§ EXTRAIT PRÉSENTÉ:
Accord menacé, travailleur·euse·s en danger

26 Nov 2018 | santé et sécurité
Accord menacé, travailleur·euse·s en danger

Cinq ans après l’effondrement du Rana Plaza, l’Accord Bangladesh sur la prévention incendie et la sécurité des bâtiments a considérablement amélioré la sécurité des usines de confection au Bangladesh. L’Accord sauve des vies ! Aujourd’hui menacé par une ordonnance restrictive de la Cour Suprême du Bangladesh selon laquelle il ne pourra plus opérer dans le pays après le 30 novembre.

Afin d’éviter ce scénario, l’Accord Bangladesh a dès lors interjeté appel et attend du gouvernement du Bangladesh qu’il soutienne publiquement son appel.

§ ÉNONCÉ:
Répétez mot pour mot l'intégralité du texte sur l'Accord Bangladesh. Le matériau qui suit ne sert à rien ici.

§ RELEVÉ:
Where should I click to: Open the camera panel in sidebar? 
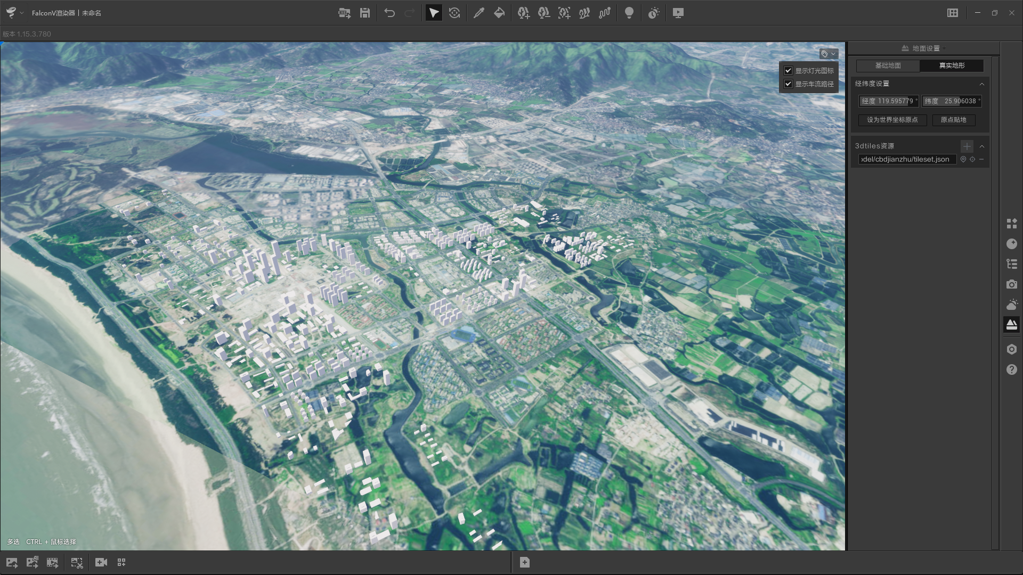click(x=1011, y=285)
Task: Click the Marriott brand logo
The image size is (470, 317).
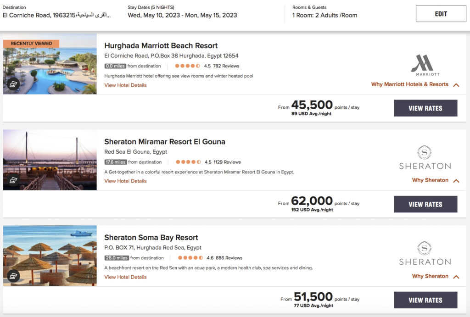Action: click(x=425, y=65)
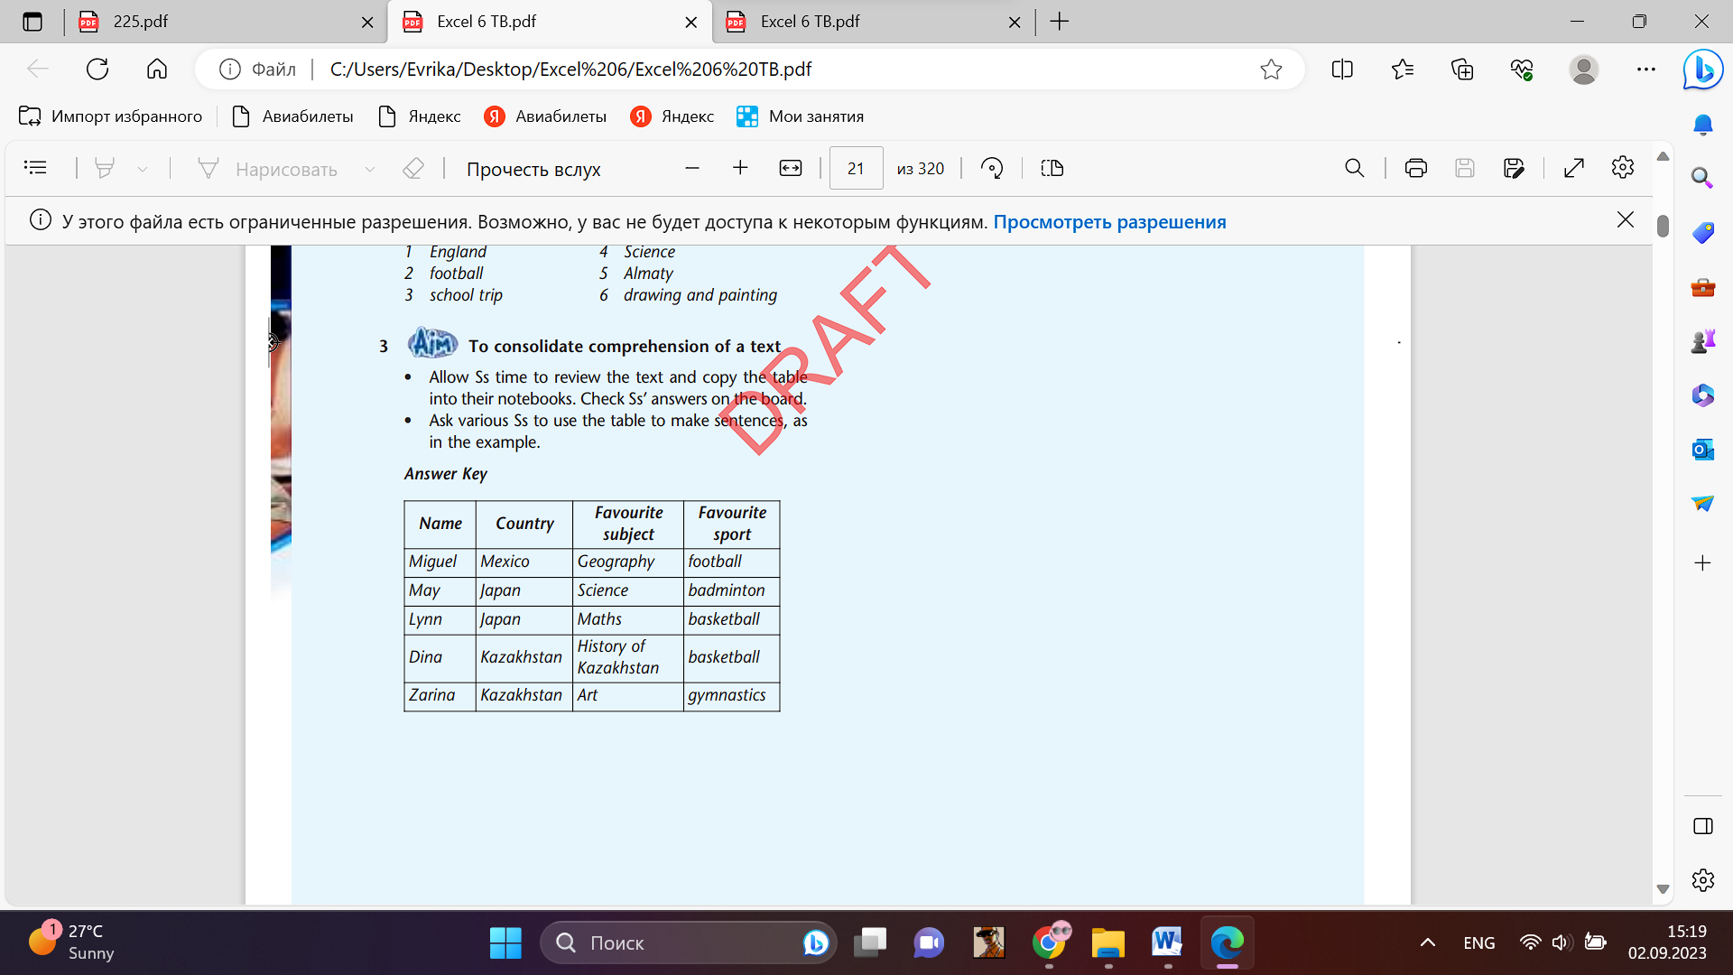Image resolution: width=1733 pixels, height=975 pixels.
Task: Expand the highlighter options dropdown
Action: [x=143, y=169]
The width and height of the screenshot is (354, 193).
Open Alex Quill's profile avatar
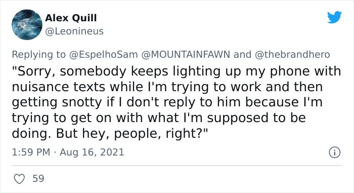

§ CORRIGÉ:
Accord menacé, travailleur·euse·s en danger

26 Nov 2018 | santé et sécurité
Accord menacé, travailleur·euse·s en danger

Cinq ans après l’effondrement du Rana Plaza, l’Accord Bangladesh sur la prévention incendie et la sécurité des bâtiments a considérablement amélioré la sécurité des usines de confection au Bangladesh. L’Accord sauve des vies ! Aujourd’hui menacé par une ordonnance restrictive de la Cour Suprême du Bangladesh selon laquelle il ne pourra plus opérer dans le pays après le 30 novembre.

Afin d’éviter ce scénario, l’Accord Bangladesh a dès lors interjeté appel et attend du gouvernement du Bangladesh qu’il soutienne publiquement son appel.